Il recente decreto legislativo 21/2018 introduce nel codice penale l’art. 570 – bis, estendendo la sanzione di pena detentiva fino a un anno – inizialmente prevista per chi dilapida il patrimonio del figlio minore, pupillo o coniuge non separato per sua colpa – all’ex coniuge che si sottrae al pagamento dell’assegno di mantenimento da versare a qualsiasi titolo.

Provvedimenti come questo fanno dubitare della effettiva consapevolezza del legislatore riguardo alla vita quotidiana della cittadinanza, data l’incapacità di cogliere i reali problemi delle classi sociali svantaggiate.

Orbene, a chi potrebbe giovare di mandare l’ex coniuge o il genitore inadempiente in galera? Certo, sarebbe una vendetta con i fiocchi ma nella sostanza cosa cambia?

A parte che le pene detentive di un anno al massimo, a meno di non essere recidivi o pregiudicati, non aprono le porte delle patrie galere, ma poi quali sarebbero i vantaggi per la parte lesa, se non quelli che si potrebbero definire come “diritto di godimento su male altrui”?

Insomma, i familiari privati del sostentamento che il giudice ha riconosciuto loro per la negligenza del congiunto quale vantaggio economico potrebbero trarre dalla sua carcerazione atta a comprimere, semmai, la sua capacità di produrre reddito?

Sarebbe piuttosto opportuno controllare rigorosamente la situazione reddituale dell’inadempiente con immediato sequestro di ogni entrata fino alla liquidazione degli assegni di mantenimento.

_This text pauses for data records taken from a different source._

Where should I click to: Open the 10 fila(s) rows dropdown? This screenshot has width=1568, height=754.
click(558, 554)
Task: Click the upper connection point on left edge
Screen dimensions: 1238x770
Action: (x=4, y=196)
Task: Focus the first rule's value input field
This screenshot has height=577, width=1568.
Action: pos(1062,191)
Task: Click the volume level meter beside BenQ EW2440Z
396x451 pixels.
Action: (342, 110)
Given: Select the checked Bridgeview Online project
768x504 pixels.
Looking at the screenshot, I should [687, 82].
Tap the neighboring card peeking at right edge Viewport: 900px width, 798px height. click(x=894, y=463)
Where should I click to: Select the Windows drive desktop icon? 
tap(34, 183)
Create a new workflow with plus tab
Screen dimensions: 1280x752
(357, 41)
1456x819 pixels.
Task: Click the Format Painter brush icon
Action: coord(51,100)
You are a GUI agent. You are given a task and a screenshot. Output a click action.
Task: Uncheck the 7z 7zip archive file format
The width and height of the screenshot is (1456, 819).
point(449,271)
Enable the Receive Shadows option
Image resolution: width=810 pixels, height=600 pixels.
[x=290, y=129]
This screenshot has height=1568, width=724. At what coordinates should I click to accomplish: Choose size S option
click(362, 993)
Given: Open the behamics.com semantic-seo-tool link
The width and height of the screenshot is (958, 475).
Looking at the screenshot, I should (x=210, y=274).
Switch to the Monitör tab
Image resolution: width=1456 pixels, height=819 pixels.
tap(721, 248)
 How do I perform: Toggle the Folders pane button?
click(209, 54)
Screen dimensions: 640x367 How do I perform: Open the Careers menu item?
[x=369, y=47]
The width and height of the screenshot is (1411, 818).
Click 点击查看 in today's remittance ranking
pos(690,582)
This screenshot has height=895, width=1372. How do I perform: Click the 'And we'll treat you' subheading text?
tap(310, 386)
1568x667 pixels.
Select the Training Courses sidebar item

Laddove ci si trovasse di fronte a qualcuno che non percepisce redditi, poiché (tranne il famoso caso del guru indiano) nessuno campa d’aria, si procederebbe alla verifica di una eventuale (ma altamente probabile) percezione di redditi in nero con un doppio vantaggio: per l’erario e per i familiari che vedrebbero finalmente soddisfatti i loro diritti. In altre parole, l’inadempimento dovrebbe comportare, de iure, l’accertamento fiscale per redditi non dichiarati.

Tale miopia legislativa è tanto più grave quanto la si paragoni alla inerzia sul fronte della tutela delle donne maltrattate. I continui femminicidi, riportati dalla cronaca, sono spesso preceduti da reiterate richieste di aiuto alle autorità da parte delle vittime, tanto da far sembrare i delitti null’altro che la cronaca di morti annunciate.

La previsione di pene molto severe per reati come lo stalkeraggio, la violenza domestica, la minaccia, accompagnati da politiche serie di sostegno alla famiglia che prevedano la creazione di strutture ad hoc per ospitare madri e figli, in modo da rendere la permanenza nel letto del nemico una scelta (sia pure scellerata) piuttosto che una necessità: queste misure sì che indicherebbero la capacità del legislatore di entrare nelle problematiche sociali e soprattutto di risolverle. Viceversa, uno sterile accanimento contro l’inadempiente, che diventa addirittura controproducente per il detrimento arrecato alla sua capacità di produrre reddito, appare una scelta inopportuna e inefficace rispetto al fine che si prefigge.

Lo spauracchio di una lieve pena, peraltro difficilmente traducibile in effettiva detenzione, non modifica l’atteggiamento di nessuno e mostra, se mai ce ne fosse stato il bisogno, come sia lontana la mentalità della classe politica dirigente dalla affannosa quotidianità dei cittadini.